* _Dataset records_:
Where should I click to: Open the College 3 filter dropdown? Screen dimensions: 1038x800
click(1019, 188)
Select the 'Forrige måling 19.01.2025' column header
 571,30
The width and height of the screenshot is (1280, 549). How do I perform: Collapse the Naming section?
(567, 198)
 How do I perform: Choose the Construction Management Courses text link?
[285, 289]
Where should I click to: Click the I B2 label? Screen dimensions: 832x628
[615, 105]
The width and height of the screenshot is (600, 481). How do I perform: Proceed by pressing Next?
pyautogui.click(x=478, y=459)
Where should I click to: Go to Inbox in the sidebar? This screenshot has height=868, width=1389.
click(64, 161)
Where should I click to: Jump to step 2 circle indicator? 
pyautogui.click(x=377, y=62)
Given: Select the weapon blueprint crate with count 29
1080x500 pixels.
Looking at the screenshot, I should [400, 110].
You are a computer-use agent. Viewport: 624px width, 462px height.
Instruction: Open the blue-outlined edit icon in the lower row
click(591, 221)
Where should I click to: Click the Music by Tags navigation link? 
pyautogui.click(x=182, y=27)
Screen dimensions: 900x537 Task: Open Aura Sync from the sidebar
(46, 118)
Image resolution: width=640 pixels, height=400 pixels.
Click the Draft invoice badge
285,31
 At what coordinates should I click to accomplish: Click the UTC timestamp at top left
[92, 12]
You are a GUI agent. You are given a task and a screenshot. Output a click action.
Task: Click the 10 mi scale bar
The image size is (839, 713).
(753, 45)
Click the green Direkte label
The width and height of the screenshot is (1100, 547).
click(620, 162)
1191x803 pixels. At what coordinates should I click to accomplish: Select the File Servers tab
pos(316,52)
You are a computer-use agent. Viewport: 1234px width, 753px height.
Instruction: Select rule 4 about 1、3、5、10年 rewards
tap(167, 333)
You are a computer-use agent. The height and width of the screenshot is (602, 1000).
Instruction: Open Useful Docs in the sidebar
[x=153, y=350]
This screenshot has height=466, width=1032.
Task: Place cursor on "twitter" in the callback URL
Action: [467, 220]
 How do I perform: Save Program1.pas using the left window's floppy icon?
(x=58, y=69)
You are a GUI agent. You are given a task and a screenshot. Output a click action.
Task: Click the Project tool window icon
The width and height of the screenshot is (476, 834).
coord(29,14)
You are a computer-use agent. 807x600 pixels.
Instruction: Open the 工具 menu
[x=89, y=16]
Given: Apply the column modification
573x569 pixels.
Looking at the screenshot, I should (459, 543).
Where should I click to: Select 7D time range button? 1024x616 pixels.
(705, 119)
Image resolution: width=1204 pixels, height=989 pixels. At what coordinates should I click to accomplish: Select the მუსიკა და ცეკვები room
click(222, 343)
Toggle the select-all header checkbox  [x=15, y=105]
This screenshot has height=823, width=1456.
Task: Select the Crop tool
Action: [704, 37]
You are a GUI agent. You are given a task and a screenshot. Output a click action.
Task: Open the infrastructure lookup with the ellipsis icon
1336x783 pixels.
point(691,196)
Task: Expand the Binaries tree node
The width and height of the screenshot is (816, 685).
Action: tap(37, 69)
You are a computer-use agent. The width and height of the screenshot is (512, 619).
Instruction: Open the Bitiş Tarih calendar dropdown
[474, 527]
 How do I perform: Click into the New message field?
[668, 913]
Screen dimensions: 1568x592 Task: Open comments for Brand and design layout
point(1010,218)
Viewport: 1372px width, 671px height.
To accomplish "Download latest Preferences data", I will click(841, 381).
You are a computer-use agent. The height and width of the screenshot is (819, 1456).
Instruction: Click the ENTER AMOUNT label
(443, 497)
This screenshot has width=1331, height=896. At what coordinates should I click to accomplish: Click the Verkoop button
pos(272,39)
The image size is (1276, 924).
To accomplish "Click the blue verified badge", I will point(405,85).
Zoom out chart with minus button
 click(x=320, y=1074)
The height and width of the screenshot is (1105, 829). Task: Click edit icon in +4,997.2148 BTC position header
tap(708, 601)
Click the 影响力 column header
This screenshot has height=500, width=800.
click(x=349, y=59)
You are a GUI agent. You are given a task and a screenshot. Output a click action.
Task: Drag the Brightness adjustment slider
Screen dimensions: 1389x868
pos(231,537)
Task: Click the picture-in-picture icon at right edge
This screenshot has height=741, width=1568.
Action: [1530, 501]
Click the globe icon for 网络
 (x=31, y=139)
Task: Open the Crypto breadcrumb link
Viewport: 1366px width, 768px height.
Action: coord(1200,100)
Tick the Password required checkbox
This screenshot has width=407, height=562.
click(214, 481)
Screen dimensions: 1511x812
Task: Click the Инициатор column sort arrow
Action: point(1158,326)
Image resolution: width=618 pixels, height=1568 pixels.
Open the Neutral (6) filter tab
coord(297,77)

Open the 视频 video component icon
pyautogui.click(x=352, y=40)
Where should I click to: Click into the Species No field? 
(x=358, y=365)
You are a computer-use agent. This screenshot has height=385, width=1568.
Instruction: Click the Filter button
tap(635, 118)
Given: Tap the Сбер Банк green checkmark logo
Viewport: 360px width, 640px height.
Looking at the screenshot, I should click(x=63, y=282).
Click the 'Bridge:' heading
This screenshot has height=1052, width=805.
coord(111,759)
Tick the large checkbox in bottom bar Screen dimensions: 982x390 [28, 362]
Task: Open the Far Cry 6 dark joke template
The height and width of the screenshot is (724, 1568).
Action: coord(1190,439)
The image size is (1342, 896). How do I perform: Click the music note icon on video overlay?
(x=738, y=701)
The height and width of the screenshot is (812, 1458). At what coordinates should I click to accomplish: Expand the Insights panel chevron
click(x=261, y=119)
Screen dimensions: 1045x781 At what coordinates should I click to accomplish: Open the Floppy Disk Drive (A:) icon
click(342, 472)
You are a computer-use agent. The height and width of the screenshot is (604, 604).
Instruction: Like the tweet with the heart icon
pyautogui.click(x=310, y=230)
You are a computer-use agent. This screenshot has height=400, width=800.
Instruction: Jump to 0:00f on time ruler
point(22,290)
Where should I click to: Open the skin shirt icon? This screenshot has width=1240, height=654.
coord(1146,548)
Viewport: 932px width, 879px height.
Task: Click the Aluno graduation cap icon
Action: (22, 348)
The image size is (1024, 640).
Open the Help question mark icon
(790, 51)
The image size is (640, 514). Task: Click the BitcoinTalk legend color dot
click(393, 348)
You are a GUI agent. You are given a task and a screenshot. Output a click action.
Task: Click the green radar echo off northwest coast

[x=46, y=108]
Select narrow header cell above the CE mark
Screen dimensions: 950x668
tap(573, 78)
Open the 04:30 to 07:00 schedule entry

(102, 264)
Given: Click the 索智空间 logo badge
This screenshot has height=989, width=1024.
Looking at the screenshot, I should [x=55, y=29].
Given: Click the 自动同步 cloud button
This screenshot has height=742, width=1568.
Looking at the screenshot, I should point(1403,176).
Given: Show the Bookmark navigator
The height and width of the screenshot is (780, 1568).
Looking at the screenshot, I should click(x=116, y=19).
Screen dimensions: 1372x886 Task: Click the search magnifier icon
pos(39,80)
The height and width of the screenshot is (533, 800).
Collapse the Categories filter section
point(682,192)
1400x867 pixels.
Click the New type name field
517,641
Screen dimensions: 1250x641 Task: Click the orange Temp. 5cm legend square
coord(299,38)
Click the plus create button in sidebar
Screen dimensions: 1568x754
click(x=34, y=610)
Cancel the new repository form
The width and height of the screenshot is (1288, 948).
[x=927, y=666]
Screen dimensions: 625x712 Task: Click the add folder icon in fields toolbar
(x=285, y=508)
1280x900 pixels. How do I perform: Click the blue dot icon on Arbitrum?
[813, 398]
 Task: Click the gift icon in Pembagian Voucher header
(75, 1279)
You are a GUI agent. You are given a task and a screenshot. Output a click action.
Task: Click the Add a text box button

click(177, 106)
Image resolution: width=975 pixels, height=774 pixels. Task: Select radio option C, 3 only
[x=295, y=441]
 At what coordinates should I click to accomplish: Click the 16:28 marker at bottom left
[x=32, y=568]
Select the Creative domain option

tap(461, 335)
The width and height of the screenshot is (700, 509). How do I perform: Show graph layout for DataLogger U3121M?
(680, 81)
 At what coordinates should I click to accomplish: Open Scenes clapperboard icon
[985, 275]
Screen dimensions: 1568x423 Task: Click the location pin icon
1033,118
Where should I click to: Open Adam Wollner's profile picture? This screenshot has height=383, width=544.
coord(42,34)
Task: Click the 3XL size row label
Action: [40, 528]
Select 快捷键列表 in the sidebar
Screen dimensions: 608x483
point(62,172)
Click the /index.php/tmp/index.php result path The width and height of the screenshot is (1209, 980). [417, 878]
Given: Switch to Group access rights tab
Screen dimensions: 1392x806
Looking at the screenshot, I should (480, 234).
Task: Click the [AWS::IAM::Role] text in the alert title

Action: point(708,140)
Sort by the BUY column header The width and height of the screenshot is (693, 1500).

* _Task instructions_:
Show all lines above holding the word "will".

* _Answer to this problem_:
To accomplish "Download latest Preferences data", I will click(841, 381).
To accomplish "Click the blue verified badge", I will point(405,85).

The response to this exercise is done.